5.4GHz, 0.35μm BiCMOS FBAR-Based Single-Ended and Balanced Oscillators in Above-IC Technology

TLDR: In this paper, a 5 GHz FBAR-based oscillator was implemented in a 0.35-μm SiGe BiCMOS process from AMI Semiconductor, where the FBAR was directly integrated above the IC with some further process steps.

Abstract: For the last few years, one of the main challenges in circuit design has been the integration of frequency references in applications where phase noise requirements are very stringent. To overcome the usual limitation of (Bi)CMOS integrated circuits (ICs) phase noise, mainly due to the low Q-factor of standard integrated passive devices (R, L, C) inherent to low resistivity substrate, a solution has been to use BAW resonators. Indeed, thin film BAW resonators based on piezoelectric material, generally AlN or ZnO, sandwiched between two metallic electrodes, exhibit a high Q-factor, can handle high power, and can operate at high frequencies (above 10 GHz Hz), while keeping a small size and being compatible with (Bi)CMOS IC processes. The very first oscillators using FBAR and SMR resonators were designed with separately wire-bonded resonators connected to the IC circuit.
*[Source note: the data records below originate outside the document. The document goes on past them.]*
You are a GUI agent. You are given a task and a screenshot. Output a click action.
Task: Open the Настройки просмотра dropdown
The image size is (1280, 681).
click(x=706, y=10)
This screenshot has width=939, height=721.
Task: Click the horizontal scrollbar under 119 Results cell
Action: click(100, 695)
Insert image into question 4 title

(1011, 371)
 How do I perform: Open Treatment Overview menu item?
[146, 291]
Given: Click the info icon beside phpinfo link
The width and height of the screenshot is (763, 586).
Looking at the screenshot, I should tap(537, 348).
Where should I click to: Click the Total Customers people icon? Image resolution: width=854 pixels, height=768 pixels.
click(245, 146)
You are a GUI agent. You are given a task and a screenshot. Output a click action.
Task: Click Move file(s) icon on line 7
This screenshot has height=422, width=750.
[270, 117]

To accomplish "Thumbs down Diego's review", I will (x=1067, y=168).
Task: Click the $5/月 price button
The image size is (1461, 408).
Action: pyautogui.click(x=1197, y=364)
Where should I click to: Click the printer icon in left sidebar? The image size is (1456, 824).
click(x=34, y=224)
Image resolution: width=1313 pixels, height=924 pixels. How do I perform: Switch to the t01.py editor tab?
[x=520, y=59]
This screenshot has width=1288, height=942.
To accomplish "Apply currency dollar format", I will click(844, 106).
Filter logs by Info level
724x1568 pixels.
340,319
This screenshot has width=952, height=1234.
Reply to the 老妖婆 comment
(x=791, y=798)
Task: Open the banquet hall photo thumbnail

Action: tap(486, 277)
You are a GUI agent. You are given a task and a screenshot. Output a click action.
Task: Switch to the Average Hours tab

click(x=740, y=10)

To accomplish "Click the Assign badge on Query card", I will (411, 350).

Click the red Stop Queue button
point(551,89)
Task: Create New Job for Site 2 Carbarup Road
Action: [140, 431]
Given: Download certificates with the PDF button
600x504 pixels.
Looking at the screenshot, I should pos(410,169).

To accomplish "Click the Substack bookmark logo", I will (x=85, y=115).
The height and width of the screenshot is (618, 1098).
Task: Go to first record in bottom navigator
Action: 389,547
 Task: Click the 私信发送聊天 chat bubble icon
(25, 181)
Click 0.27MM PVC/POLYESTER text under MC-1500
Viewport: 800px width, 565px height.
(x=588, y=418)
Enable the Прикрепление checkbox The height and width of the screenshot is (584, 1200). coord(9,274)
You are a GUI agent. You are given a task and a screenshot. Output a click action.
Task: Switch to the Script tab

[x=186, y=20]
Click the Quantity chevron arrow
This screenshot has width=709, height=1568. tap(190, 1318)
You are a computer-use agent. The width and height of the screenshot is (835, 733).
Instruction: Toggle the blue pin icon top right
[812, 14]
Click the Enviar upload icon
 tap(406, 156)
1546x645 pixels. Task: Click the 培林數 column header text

This chapter deals with the world premiere realization of two 5-GHz FBAR-based oscillators, where the FBAR is directly integrated above the IC with some further process steps, compatible with (Bi)CMOS. A single-ended and a balanced version were designed. The circuits were implemented in a 0.35-μm SiGe BiCMOS process from AMI Semiconductor. From the obtained results, we show that post-processing the FBAR directly over the IC eliminates much of the parasitics and modelling issues associated with bondwires. Furthermore, it reduces the circuit area. The single-ended and balanced oscillators are based on the Colpitts configuration and achieve respectively a state-of-the-art phase noise performance (at the time of design) of − 117. 7 d b c Hz and − 121 d b c Hz at 100 K Hz offset from the 5.4-GHz carrier frequency. The balanced version allows direct driving of balanced dividers and mixers without the need of a single-ended to balanced converter. Some comparisons are also made with standard LC balanced oscillators.